* [Description of the task]:
Each entry that follows is to be duplicated exactly, without its images.

(Entries taken from a collection)
......

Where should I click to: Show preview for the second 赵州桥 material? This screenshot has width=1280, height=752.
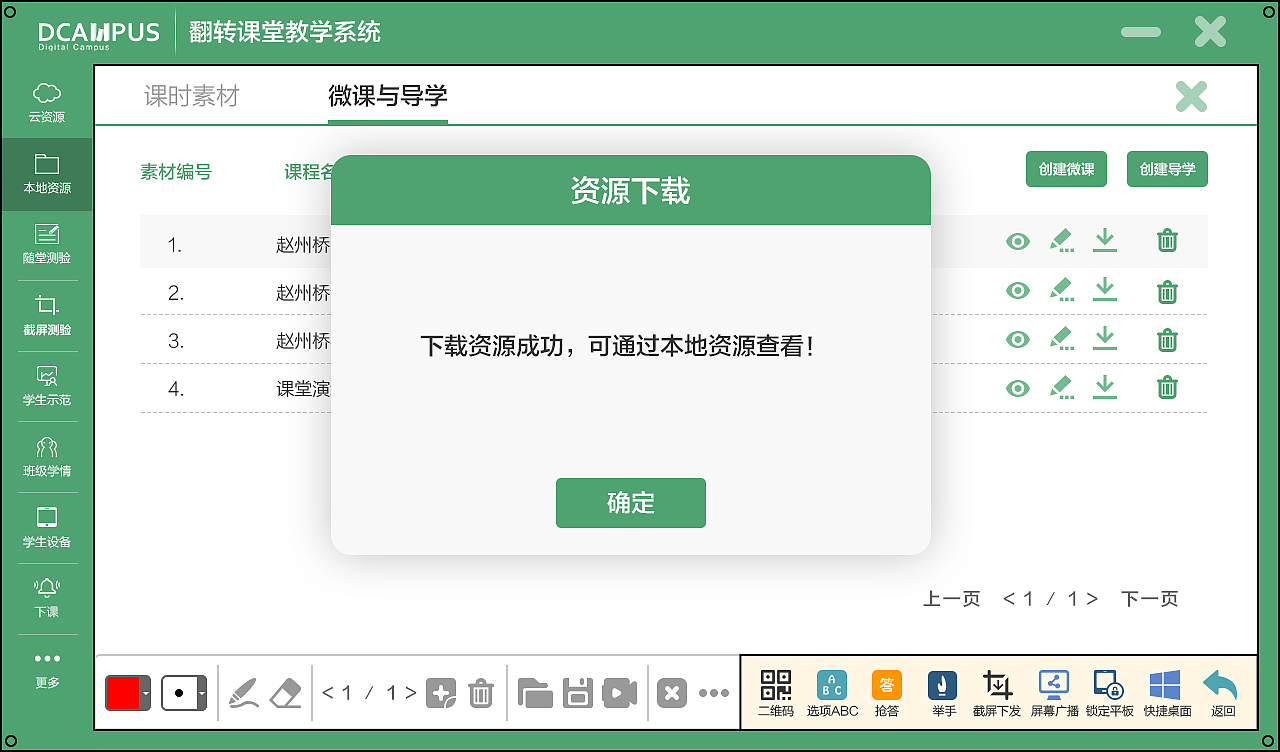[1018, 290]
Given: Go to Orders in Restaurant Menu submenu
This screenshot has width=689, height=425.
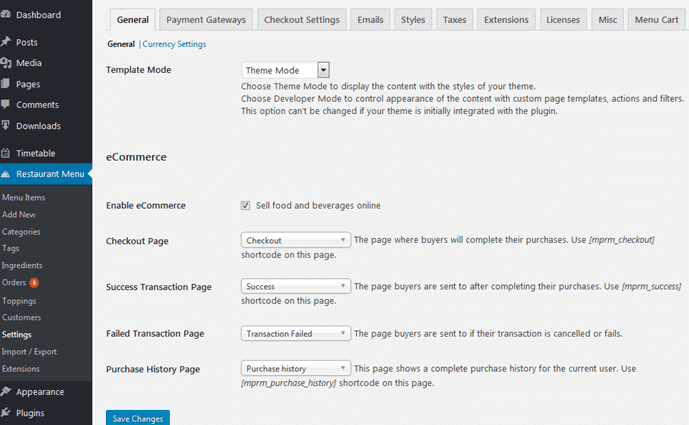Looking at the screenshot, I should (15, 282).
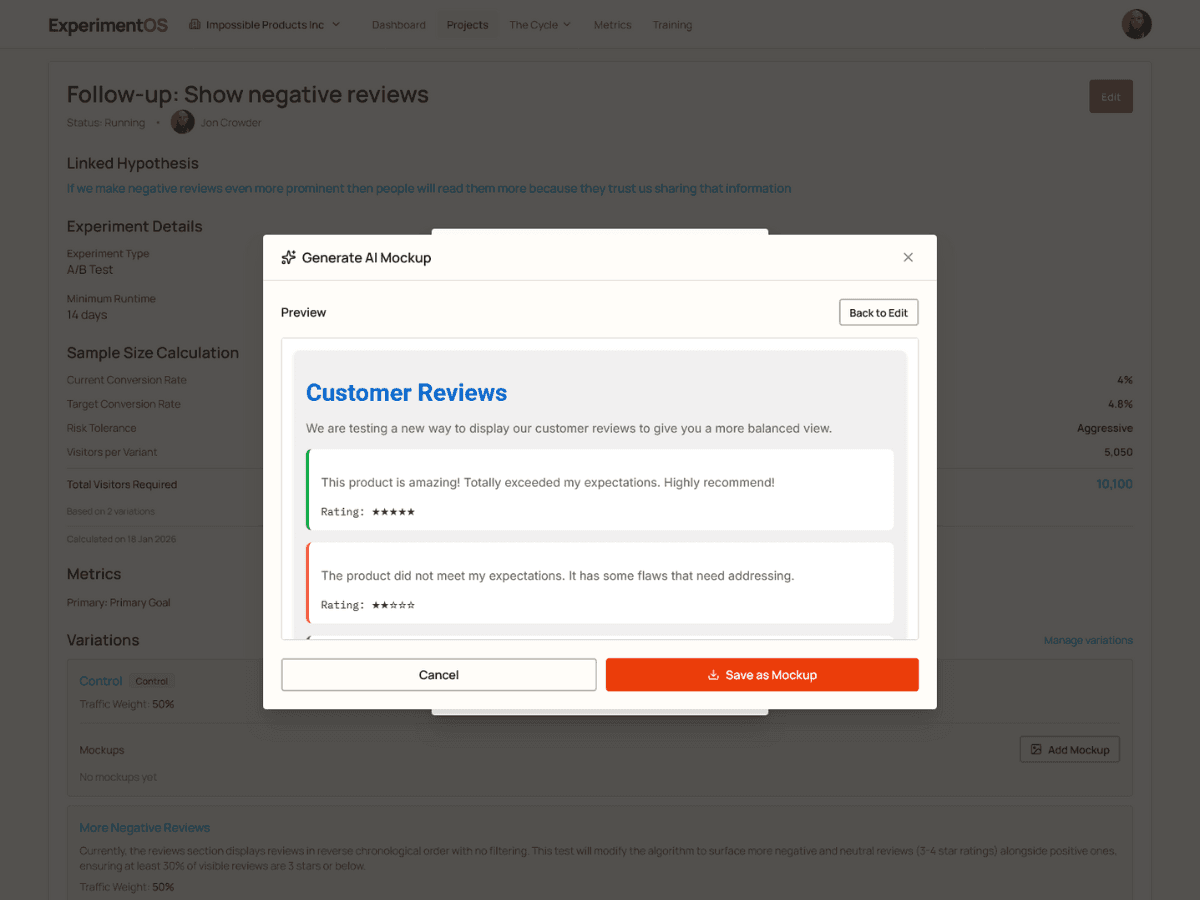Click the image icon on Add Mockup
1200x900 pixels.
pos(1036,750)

......

* [Result for this task]:
Where should I click to: Show preview for the second 赵州桥 material? This screenshot has width=1280, height=752.
[1018, 290]
Given: Go to Orders in Restaurant Menu submenu
This screenshot has width=689, height=425.
Looking at the screenshot, I should (15, 282).
Click the image icon on Add Mockup
1200x900 pixels.
pos(1036,750)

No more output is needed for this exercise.